== Segment start ==

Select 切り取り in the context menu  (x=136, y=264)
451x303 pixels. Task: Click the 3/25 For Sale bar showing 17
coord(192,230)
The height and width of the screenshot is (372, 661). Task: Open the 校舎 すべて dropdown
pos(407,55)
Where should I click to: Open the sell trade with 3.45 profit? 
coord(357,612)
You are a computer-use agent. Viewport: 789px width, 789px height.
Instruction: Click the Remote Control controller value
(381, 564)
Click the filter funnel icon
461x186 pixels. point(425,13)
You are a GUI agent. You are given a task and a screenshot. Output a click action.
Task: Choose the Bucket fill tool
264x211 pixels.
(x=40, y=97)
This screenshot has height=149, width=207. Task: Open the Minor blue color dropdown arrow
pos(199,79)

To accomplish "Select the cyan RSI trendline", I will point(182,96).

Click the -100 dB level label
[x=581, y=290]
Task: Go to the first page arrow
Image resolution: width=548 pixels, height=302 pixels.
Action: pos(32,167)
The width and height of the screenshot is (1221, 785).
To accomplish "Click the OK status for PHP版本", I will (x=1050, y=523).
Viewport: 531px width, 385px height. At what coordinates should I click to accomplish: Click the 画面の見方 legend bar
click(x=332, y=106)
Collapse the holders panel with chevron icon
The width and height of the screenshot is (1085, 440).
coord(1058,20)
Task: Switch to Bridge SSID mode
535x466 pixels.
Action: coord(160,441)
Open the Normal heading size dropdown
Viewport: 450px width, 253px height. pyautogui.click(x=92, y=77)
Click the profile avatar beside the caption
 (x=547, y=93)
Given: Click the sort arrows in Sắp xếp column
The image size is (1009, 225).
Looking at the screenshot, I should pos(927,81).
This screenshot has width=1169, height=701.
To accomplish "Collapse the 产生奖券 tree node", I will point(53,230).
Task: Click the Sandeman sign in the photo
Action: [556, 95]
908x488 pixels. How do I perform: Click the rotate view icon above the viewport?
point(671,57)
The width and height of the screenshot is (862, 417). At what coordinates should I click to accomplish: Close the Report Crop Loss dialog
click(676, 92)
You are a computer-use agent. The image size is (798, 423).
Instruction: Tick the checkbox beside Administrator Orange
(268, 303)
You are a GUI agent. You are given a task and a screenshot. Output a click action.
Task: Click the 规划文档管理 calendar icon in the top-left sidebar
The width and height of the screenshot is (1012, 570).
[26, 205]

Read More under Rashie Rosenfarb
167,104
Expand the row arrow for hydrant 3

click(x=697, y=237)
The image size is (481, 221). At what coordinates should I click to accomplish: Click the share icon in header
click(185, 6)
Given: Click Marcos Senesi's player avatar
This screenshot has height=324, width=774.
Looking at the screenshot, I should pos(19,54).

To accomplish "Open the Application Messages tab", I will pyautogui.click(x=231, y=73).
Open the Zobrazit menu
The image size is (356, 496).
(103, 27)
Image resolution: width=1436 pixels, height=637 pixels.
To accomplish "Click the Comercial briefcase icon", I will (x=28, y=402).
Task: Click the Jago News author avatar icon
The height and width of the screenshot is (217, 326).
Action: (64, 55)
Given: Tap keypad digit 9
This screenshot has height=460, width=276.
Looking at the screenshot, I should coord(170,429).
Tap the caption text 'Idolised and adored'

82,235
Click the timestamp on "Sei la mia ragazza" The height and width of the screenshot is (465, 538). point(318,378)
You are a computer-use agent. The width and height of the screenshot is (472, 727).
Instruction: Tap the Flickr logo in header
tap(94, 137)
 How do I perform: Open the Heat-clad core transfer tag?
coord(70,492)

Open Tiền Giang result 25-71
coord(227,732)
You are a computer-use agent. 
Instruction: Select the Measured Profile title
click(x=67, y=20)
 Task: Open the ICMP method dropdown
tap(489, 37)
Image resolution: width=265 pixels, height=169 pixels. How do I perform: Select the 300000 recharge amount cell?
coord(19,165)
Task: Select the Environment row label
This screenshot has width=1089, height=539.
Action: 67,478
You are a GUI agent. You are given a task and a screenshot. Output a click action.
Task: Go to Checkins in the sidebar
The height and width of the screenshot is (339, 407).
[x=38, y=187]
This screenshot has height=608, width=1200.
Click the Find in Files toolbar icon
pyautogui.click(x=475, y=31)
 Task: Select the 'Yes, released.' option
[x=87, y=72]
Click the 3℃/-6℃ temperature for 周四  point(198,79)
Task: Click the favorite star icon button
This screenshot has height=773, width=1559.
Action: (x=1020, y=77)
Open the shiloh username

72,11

== Segment end ==

**Task statement:**
Could you transcribe the entries exactly, from the first line through the line containing "Task: Choose the Bucket fill tool", and give nothing more?

**Task output:**
Select 切り取り in the context menu  (x=136, y=264)
451x303 pixels. Task: Click the 3/25 For Sale bar showing 17
coord(192,230)
The height and width of the screenshot is (372, 661). Task: Open the 校舎 すべて dropdown
pos(407,55)
Where should I click to: Open the sell trade with 3.45 profit? 
coord(357,612)
You are a computer-use agent. Viewport: 789px width, 789px height.
Instruction: Click the Remote Control controller value
(381, 564)
Click the filter funnel icon
461x186 pixels. point(425,13)
You are a GUI agent. You are given a task and a screenshot. Output a click action.
Task: Choose the Bucket fill tool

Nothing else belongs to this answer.